FERC Order 2222, which requires RTOs to open their wholesale markets to distributed energy resources, will help by adding new revenue streams, she said. “But it adds to the complexity of how you regulate [microgrids] and how you operate them.”
Mora said microgrids that have more than a single customer should be regulated like a utility.
“I don’t think a microgrid is a reason to set aside the other regulatory constructs that are very important to [state regulators’] charter to protect customers,” she said. “Our rule of thumb is if a microgrid behaves like a utility — in that it’s distributing electricity to more than one customer — it should be regulated like a utility.”
Mora said regulators need to find a balance between allowing microgrids to offer grid services when they’re not in island mode and preventing them from shifting costs to other distribution customers.
“We’ve had microgrids … in our service territories that might disconnect from the grid voluntarily 100 times a year based on [arbitraging against the] market price,” she said. “It puts stresses on the system … and it has the opportunity to start doing some cost shifting if you’re not appropriately taking care of the distribution system costs associated with allowing that.”
If a microgrid is designed with more generation than its clients’ load, “then you have a microgrid that’s out there looking for customers,” raising the threat of grid defection, she added. That “has implications for the customers who can’t defect from the grid.”
Another challenge is the variety of microgrids. “When you see a microgrid, you’ve seen one microgrid. They’re all different, and we can learn from each and every one of them,” she said.

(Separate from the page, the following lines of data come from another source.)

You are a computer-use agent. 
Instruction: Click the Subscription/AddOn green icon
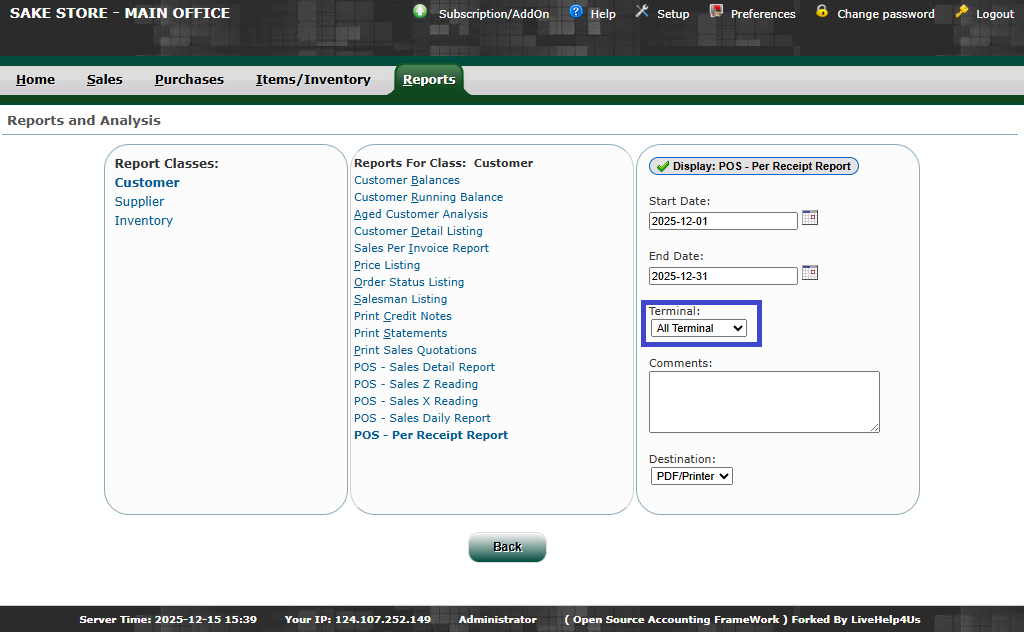[420, 12]
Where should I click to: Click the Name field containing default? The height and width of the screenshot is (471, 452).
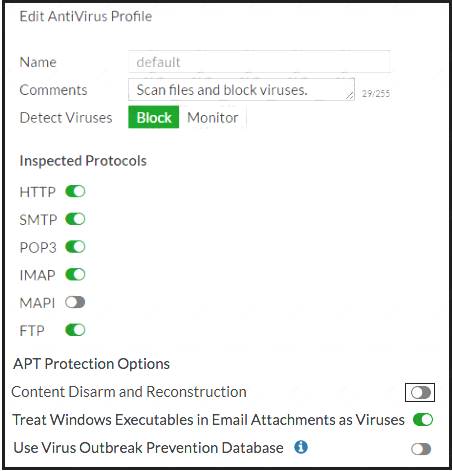pos(259,62)
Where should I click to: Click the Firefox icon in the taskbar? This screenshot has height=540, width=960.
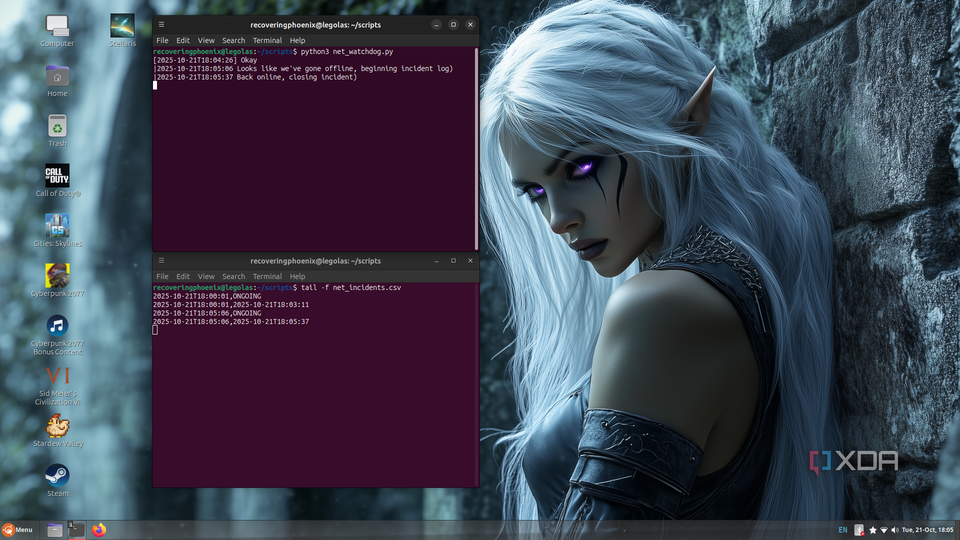pos(98,530)
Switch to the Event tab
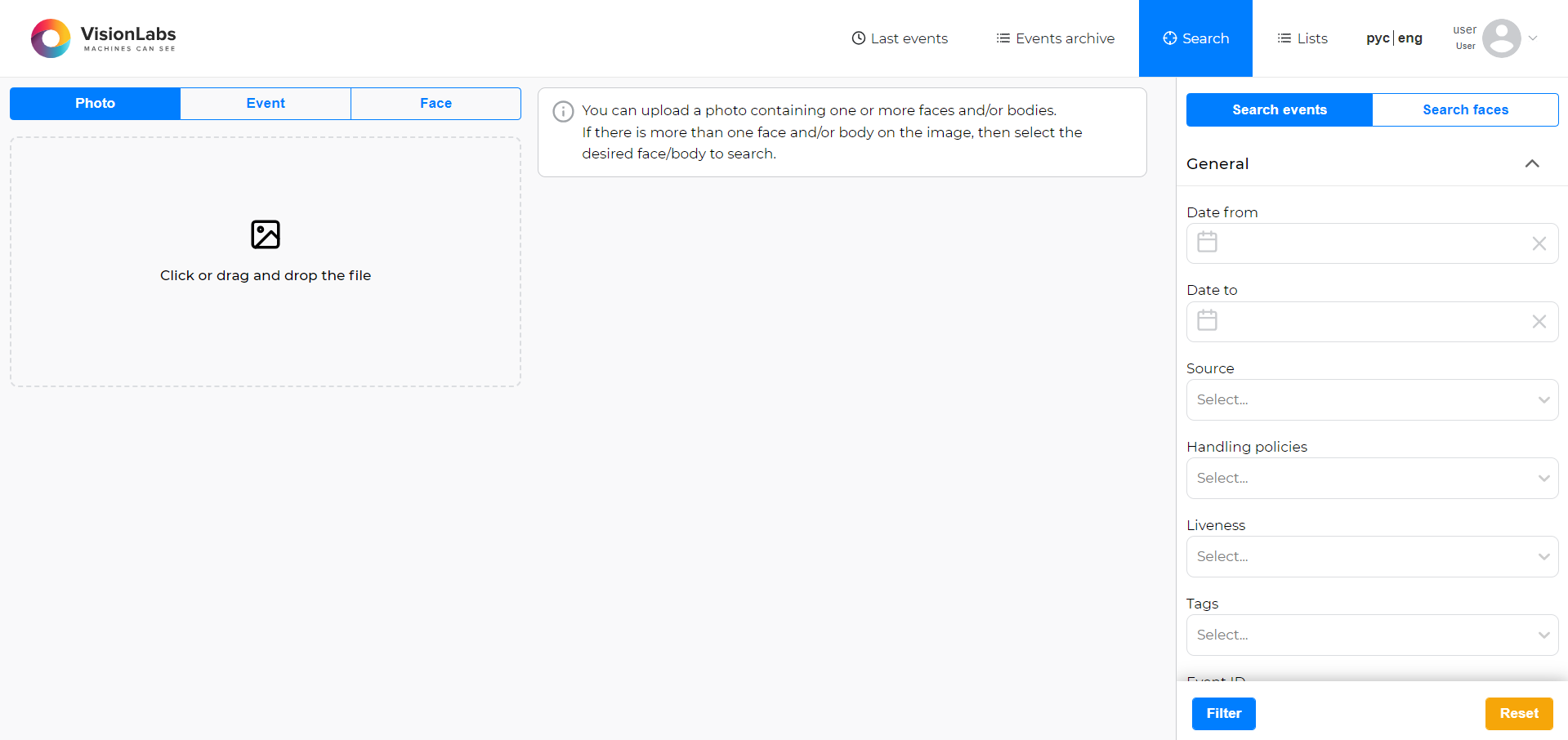Image resolution: width=1568 pixels, height=740 pixels. 265,103
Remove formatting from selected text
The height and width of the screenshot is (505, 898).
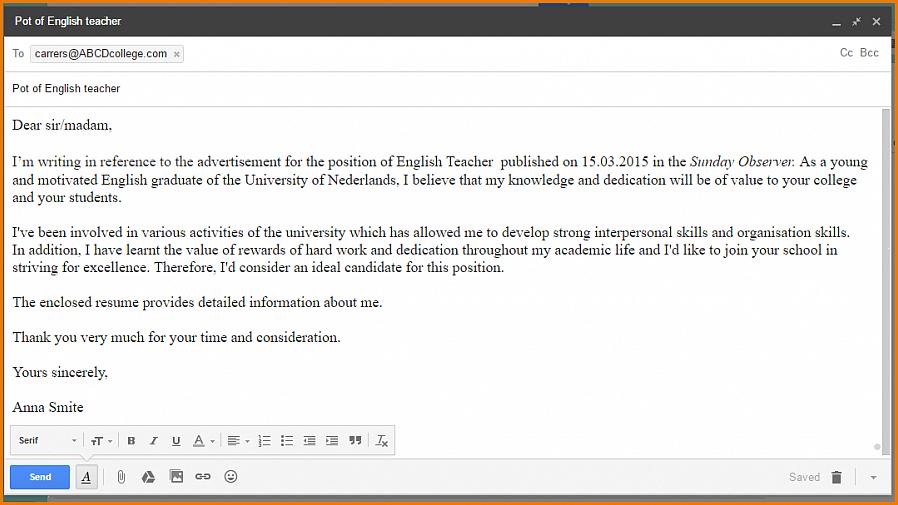pyautogui.click(x=382, y=441)
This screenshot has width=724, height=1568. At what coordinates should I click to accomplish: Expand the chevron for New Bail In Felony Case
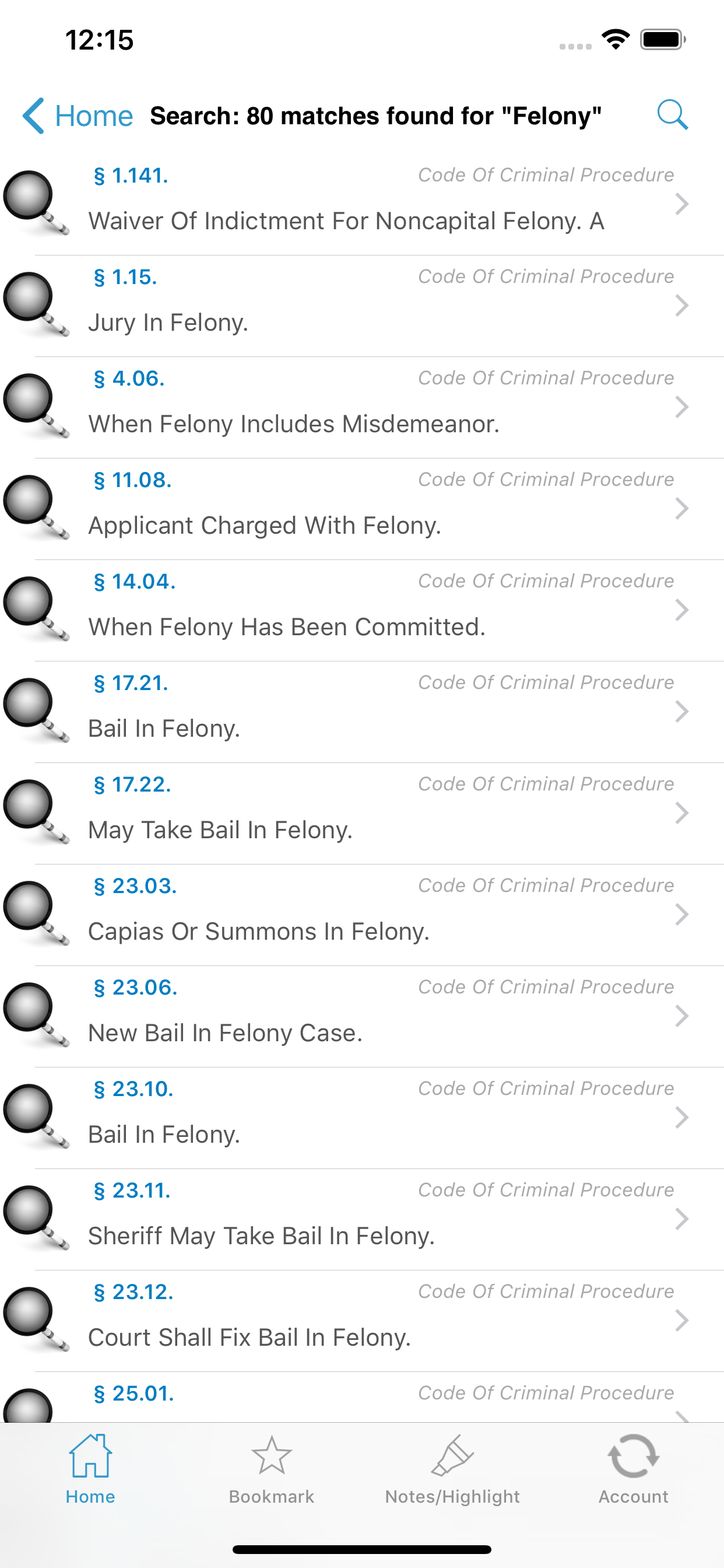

The New Jersey Board of Public Utilities’ microgrid definitions, she said, have been useful in providing some structure for classification. The BPU defines three types of microgrids based on their interconnection to the grid:
- Level 1: a single customer microgrid, such as a solar PV system, combined heat and power or fuel cell system, that serves one customer through a single meter which is connected to and can island from the distribution grid.
- Level 2: a single customer/campus setting that includes a single or multiple DER systems connecting multiple buildings but is controlled by one meter at the point of common coupling, which is connected to and can island from the distribution grid.
- Level 3: serves multiple customers that are not on the same meter or on the same site as the DER.
“I went through an exercise in the District of Columbia where we had a working group looking very closely at microgrids. It was kind of like trying to saddle a unicorn. You know, you’ve heard about them; you’re never sure that you’ve actually seen one; … you’re not 100% sure what the measurements are and how they operate. I think trying to come up with classification schemes is great. And I think the New Jersey one allows that level of flexibility that just about anything that would come up would fall into one of those three” categories.
Megan Levy, local energy programs manager and energy assurance coordinator for the Wisconsin Public Service Commission’s Office of Energy Innovation, said microgrids are “part of the solution” in ensuring resilience.
“Energy security is diversity in resources,” she said. “The most important thing is the partnerships and the coordination and continuing to innovate. We’ll figure this thing out. I just don’t think we quite have yet.”